Exercise objective —
Print every line of the listing below, starting with the line that holds "Eten en drinken (164, 1744)" and going on through the line that holds "Over ons (150, 2385)", both included, and print nothing else.

Data in this exercise —
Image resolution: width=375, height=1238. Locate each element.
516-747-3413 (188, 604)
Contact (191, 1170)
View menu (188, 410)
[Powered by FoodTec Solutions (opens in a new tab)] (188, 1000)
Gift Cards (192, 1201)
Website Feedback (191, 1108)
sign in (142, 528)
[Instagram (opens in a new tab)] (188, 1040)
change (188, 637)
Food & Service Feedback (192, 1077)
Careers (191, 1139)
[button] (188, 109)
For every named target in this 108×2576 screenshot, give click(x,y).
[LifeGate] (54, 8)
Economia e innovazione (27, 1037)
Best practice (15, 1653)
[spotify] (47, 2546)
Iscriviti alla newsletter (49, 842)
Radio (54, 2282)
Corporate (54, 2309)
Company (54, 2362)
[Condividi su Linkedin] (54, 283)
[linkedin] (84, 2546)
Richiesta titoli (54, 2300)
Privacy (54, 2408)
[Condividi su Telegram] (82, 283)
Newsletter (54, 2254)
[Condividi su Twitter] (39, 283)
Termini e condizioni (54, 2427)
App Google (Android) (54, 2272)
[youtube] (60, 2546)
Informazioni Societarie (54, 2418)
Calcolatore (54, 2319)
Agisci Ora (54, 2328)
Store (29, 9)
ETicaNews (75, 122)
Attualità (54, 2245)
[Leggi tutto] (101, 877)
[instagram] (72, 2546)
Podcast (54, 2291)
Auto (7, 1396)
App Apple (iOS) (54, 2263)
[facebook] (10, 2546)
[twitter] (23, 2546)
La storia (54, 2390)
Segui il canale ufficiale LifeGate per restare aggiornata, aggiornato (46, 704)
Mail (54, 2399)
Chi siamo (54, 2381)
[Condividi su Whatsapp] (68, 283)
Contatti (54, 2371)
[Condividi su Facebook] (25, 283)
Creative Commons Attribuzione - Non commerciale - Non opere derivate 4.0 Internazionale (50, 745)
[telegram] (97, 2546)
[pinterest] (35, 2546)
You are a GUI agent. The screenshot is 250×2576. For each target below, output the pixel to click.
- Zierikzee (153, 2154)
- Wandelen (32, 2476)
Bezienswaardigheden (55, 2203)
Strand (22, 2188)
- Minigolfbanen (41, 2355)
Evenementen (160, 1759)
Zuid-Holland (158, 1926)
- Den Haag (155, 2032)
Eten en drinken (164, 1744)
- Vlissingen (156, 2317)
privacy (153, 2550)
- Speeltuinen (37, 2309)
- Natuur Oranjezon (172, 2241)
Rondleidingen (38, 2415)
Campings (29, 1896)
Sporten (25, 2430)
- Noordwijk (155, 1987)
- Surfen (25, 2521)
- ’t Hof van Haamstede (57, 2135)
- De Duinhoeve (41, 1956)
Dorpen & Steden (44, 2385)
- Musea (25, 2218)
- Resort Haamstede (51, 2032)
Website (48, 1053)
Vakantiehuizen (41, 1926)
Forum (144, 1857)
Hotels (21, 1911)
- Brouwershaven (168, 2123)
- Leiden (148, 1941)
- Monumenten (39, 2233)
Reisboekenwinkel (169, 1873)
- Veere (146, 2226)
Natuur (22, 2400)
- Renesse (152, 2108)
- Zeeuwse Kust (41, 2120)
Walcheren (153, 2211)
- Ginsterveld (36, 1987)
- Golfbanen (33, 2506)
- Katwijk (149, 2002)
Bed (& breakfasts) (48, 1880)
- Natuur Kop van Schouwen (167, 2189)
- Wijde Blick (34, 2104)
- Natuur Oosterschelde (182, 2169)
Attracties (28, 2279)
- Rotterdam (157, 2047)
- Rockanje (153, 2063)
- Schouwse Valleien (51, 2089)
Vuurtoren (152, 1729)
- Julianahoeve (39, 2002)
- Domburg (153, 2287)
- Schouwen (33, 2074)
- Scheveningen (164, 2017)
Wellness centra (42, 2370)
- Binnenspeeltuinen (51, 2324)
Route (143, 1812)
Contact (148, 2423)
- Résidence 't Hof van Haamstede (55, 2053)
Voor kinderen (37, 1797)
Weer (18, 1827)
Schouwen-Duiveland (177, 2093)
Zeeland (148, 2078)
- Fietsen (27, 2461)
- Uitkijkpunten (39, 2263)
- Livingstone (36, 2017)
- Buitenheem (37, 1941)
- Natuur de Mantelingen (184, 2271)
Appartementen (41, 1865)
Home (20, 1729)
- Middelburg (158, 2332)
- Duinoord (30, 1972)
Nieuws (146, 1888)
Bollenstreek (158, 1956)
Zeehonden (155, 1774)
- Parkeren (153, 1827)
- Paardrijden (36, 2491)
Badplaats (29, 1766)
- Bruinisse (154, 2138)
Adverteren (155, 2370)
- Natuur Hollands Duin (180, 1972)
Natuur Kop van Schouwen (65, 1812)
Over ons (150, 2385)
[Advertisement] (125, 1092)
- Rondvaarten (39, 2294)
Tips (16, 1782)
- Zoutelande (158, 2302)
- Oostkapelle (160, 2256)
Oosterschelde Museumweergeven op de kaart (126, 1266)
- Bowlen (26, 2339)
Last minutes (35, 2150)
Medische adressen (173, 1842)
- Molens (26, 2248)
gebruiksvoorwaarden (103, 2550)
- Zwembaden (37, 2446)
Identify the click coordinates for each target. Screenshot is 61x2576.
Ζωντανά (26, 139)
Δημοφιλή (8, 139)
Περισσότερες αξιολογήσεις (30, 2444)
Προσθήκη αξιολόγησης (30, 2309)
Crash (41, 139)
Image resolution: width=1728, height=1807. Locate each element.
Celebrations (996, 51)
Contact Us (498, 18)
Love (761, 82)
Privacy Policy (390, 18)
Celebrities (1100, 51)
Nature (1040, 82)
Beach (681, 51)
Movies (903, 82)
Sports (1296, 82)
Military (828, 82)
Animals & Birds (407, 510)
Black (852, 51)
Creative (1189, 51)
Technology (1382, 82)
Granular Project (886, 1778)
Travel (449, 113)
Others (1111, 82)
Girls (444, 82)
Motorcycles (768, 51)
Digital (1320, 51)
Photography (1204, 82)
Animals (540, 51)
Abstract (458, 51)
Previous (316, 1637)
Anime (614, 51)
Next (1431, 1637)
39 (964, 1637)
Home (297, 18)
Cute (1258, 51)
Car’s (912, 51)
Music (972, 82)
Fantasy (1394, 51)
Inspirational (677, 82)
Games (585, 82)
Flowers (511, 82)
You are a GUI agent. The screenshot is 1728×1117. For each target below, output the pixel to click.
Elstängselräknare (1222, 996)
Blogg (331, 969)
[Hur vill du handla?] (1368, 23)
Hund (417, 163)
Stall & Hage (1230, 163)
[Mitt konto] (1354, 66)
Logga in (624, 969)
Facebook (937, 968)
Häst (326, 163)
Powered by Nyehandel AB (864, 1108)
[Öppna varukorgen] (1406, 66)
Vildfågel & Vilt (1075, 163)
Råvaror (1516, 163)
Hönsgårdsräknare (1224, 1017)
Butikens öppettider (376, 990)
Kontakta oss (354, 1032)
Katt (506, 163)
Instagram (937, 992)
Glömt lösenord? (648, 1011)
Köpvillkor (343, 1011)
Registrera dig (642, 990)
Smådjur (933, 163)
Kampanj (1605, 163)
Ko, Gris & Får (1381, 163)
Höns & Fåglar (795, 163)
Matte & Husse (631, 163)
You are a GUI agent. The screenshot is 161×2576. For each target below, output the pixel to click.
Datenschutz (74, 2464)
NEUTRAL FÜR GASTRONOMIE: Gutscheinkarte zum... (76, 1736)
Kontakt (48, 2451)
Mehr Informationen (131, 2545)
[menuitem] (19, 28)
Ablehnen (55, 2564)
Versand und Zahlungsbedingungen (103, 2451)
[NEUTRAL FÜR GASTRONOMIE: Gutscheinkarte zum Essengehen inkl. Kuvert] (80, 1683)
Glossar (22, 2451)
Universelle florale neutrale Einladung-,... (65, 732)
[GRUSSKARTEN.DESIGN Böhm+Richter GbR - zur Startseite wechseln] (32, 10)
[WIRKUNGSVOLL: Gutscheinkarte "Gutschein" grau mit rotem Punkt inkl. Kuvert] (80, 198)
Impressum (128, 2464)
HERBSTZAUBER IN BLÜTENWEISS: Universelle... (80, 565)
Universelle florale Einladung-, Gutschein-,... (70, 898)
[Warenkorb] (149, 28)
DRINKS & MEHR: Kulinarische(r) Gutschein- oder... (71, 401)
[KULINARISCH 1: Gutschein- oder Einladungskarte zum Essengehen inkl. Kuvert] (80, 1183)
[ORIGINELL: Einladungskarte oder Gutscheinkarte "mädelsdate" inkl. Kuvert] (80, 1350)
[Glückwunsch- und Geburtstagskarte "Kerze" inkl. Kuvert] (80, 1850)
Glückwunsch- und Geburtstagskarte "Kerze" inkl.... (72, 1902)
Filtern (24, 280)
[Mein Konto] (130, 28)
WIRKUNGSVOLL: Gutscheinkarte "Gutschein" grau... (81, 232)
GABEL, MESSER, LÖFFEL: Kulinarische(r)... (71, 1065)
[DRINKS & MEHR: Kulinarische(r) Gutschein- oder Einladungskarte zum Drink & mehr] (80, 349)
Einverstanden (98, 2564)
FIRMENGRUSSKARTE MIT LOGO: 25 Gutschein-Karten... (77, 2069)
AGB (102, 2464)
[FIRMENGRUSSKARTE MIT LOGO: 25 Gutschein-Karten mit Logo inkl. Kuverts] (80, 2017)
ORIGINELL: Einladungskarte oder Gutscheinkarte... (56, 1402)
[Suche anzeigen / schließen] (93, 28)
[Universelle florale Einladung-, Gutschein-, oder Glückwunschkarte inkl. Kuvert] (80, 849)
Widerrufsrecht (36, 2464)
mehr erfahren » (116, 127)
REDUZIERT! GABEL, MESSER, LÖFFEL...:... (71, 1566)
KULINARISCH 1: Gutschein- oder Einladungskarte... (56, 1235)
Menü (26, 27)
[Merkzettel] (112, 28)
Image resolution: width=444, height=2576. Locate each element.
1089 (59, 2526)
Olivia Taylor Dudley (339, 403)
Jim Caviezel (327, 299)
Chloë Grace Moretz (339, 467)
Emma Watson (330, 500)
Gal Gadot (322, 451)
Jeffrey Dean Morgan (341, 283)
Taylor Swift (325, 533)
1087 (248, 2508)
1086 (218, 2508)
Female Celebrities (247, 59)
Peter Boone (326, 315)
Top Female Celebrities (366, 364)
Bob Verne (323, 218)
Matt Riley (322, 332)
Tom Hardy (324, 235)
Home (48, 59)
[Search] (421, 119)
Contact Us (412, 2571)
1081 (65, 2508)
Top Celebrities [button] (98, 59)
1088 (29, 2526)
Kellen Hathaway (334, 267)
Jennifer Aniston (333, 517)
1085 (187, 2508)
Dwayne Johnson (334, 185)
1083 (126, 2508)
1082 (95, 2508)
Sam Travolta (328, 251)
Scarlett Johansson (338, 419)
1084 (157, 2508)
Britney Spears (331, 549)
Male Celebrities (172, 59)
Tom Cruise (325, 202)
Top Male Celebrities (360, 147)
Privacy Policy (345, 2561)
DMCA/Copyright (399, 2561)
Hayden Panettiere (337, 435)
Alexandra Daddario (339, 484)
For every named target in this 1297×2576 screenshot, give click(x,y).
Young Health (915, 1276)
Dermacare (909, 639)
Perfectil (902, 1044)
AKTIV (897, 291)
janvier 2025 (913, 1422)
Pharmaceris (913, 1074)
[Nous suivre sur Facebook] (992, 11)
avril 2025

Exercise output —
Eten en drinken (164, 1744)
- Vlissingen (156, 2317)
privacy (153, 2550)
- Speeltuinen (37, 2309)
- Natuur Oranjezon (172, 2241)
Rondleidingen (38, 2415)
Campings (29, 1896)
Sporten (25, 2430)
- Noordwijk (155, 1987)
- Surfen (25, 2521)
- ’t Hof van Haamstede (57, 2135)
- De Duinhoeve (41, 1956)
Dorpen & Steden (44, 2385)
- Musea (25, 2218)
- Resort Haamstede (51, 2032)
Website (48, 1053)
Vakantiehuizen (41, 1926)
Forum (144, 1857)
Hotels (21, 1911)
- Brouwershaven (168, 2123)
- Leiden (148, 1941)
- Monumenten (39, 2233)
Reisboekenwinkel (169, 1873)
- Veere (146, 2226)
Natuur (22, 2400)
- Renesse (152, 2108)
- Zeeuwse Kust (41, 2120)
Walcheren (153, 2211)
- Ginsterveld (36, 1987)
- Golfbanen (33, 2506)
- Katwijk (149, 2002)
Bed (& breakfasts) (48, 1880)
- Natuur Kop van Schouwen (167, 2189)
- Wijde Blick (34, 2104)
- Natuur Oosterschelde (182, 2169)
Attracties (28, 2279)
- Rotterdam (157, 2047)
- Rockanje (153, 2063)
- Schouwse Valleien (51, 2089)
Vuurtoren (152, 1729)
- Julianahoeve (39, 2002)
- Domburg (153, 2287)
- Schouwen (33, 2074)
- Scheveningen (164, 2017)
Wellness centra (42, 2370)
- Binnenspeeltuinen (51, 2324)
Route (143, 1812)
Contact (148, 2423)
- Résidence 't Hof van Haamstede (55, 2053)
Voor kinderen (37, 1797)
Weer (18, 1827)
Schouwen-Duiveland (177, 2093)
Zeeland (148, 2078)
- Fietsen (27, 2461)
- Uitkijkpunten (39, 2263)
- Livingstone (36, 2017)
- Buitenheem (37, 1941)
- Natuur de Mantelingen (184, 2271)
Appartementen (41, 1865)
Home (20, 1729)
- Middelburg (158, 2332)
- Duinoord (30, 1972)
Nieuws (146, 1888)
Bollenstreek (158, 1956)
Zeehonden (155, 1774)
- Parkeren (153, 1827)
- Paardrijden (36, 2491)
Badplaats (29, 1766)
- Bruinisse (154, 2138)
Adverteren (155, 2370)
- Natuur Hollands Duin (180, 1972)
Natuur Kop van Schouwen (65, 1812)
Over ons (150, 2385)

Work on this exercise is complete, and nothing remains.